Flexible and Efficient Convolutional Acceleration on Unified Hardware Using the Two-Stage Splitting Method and Layer-Adaptive Allocation of 1-D/2-D Winograd Units

General convolution acceleration, such as Winograd and FFT, is a promising direction to address the computational complexity of current convolutional neural networks (CNNs). However, the flexibility of these CNNs makes this kind of scheme always introduce massive redundant computations, damaging the acceleration effect. In this article, a two-stage splitting method for arbitrarily sized tensors and filters and a unified hardware architecture using layer-adaptive allocated Winograd units are proposed, achieving effective redundance elimination and unified architecture. First, a tensor adaptive presplitting method is proposed to divide the original tensors to match the rule of Winograd.
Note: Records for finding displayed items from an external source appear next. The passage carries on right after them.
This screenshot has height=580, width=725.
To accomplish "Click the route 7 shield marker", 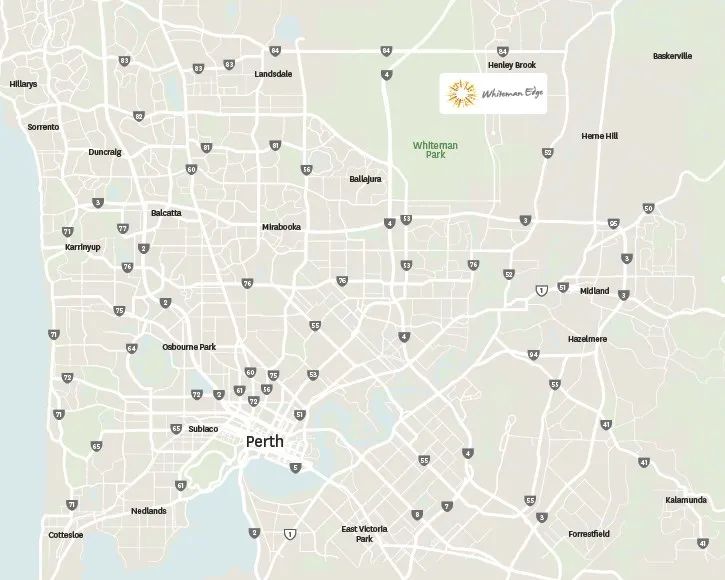I will [x=447, y=506].
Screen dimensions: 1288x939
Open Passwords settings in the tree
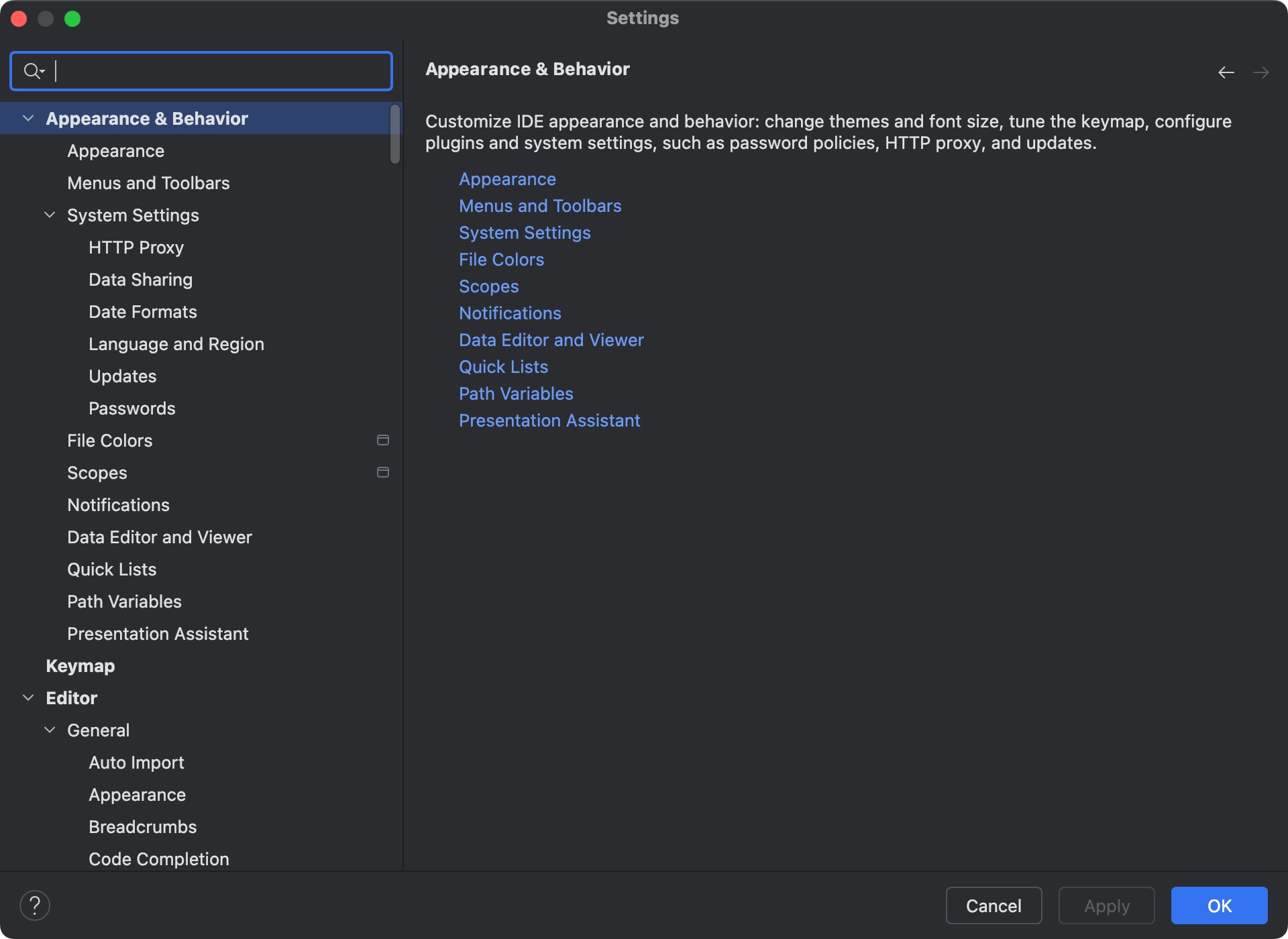[132, 408]
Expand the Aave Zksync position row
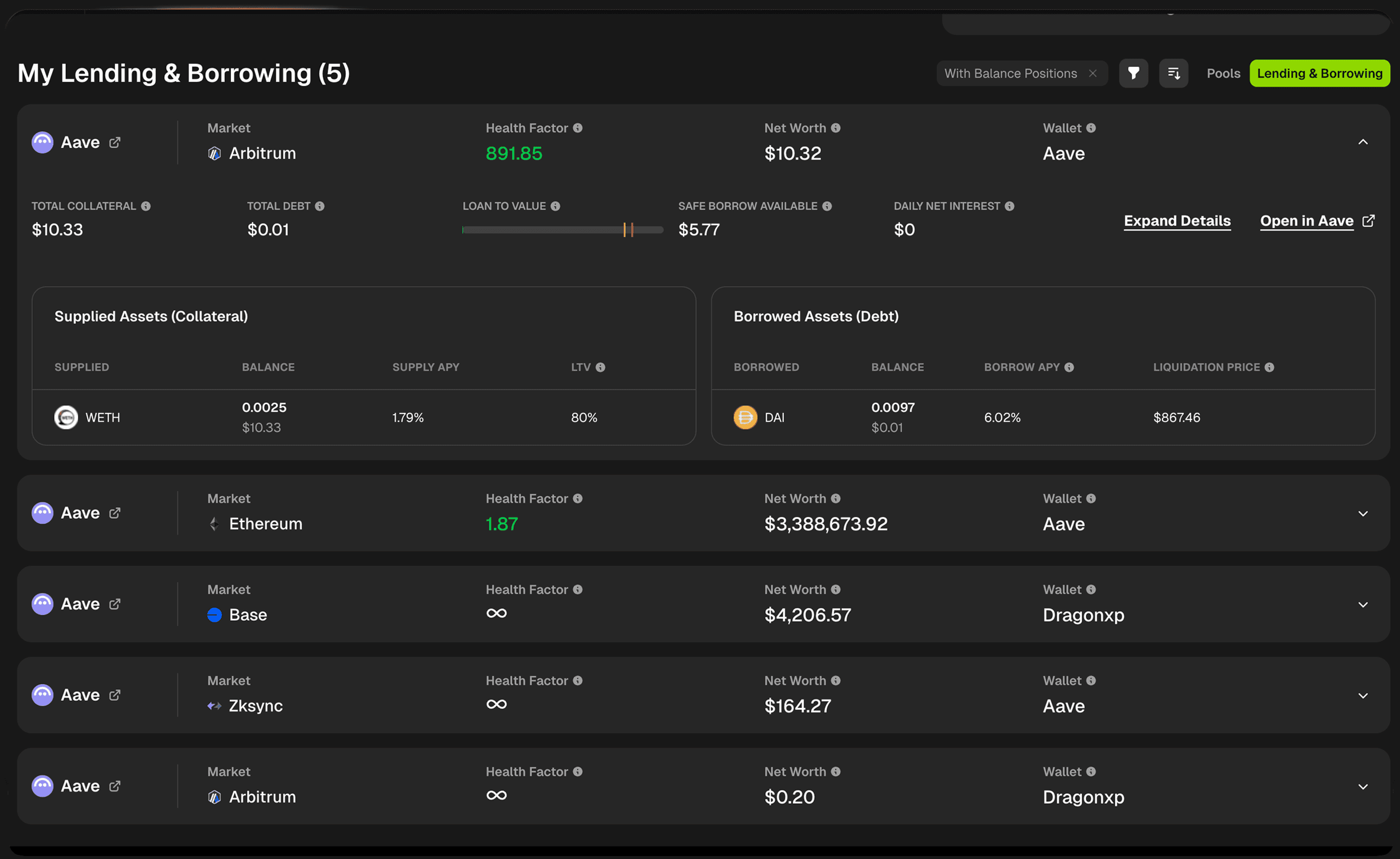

Furthermore, a Winograd-based extended splitting scheme is designed to reduce the redundant calculations; therefore, a substantial reduction in multiplication operations in convolutional layers achieved 30.6%-75% savings. Finally, a unified hardware architecture with a layer-adaptive allocation method is proposed to evaluate and select the optimal Winograd F(m, r) units and input/output parallelisms. This architecture is evaluated based on the Xilinx XCVU9P platform and achieves 1.97/1.23/1.60/1.25 GOPS/DSP for AlexNet, VGG16, modified VGG16, and ResNet18, respectively. It achieves up to 5.81x improvements in DSP efficiency compared with previous FPGAbased designs.